The following table shows the State transitions that can occur for each State value. Each row corresponds to a current State value and each column corresponds to a new State after a potential transition.
  • no — the transition to this value is not allowed.
  • yes — the transition to this value is allowed.
  • Salesforce only — only Salesforce can transition the State to this value.
New Requested Collecting Collected Analyzing Analyzed Committing Completed Failed Retried Manually Completed
New yes Salesforce only yes yes yes yes yes yes yes no no
Requested no yes Salesforce only Salesforce only Salesforce only Salesforce only Salesforce only Salesforce only Salesforce only no no
Collecting no no yes Salesforce only Salesforce only Salesforce only Salesforce only Salesforce only Salesforce only no no
Collected no no no yes yes yes yes yes yes no no
Analyzing no no no Salesforce only yes Salesforce only Salesforce only Salesforce only Salesforce only no no
Analyzed no no no no no yes yes yes yes no no
Committing no no no no no Salesforce only yes Salesforce only Salesforce only no no
Completed no no no no no no no yes no no no
Failed no no no no no no no no yes yes yes
Retried no no no no no no no no no no no
Manually Completed no no no no no no no no no no no

State Values for Managing Provisioning Failures

The state value changes to Failed for several reasons, such as network outages, session timeouts, permissions issues, and record locks. The Failed state can transition to either Retried or Manually Completed to indicate what action was taken to address the failure. Actions can include correcting the root cause of the failure and requesting that the provisioning engine retry the UPR. Or, it can be completing the action against the target manually. Each UPR is an independent transaction and it’s possible the retry causes a failure with a different root cause. So it’s hard to distinguish failed events that you addressed from the ones that require more action.

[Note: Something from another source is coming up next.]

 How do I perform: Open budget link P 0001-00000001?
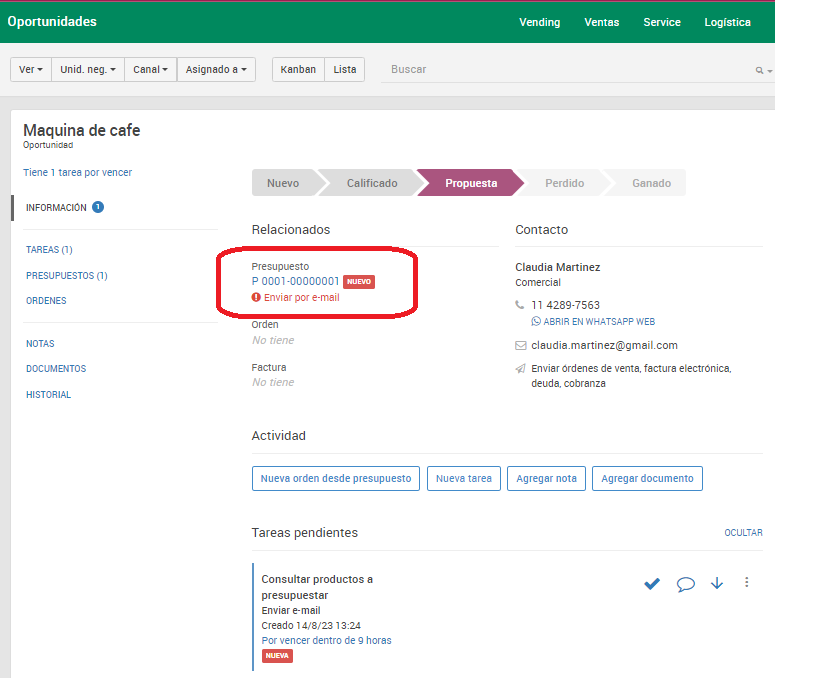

If you tried to correct the cause of the failure and requested the provisioning engine to retry the UPR, you can mark the failed UPR Retried. Or, if the action against the target was completed manually, you can mark it Manually Completed.

When a retry event is created, the failed UPR is cloned, and resubmitted. The ParentID field contains a lookup to the failed UPR to use to clone the new UPR. The Retry Count field contains the number of retry attempts that were performed on a UPR. With the Retry Count field, you can add custom business logic like "Retry 5 times then stop and notify your admin."

Associated Objects

This object has the following associated objects. Unless noted, they are available in the same API version as this object.

UserProvisioningRequestOwnerSharingRule (API version 34.0)
Sharing rules are available for the object.
UserProvisioningRequestShare (API version 34.0)
Sharing is available for the object.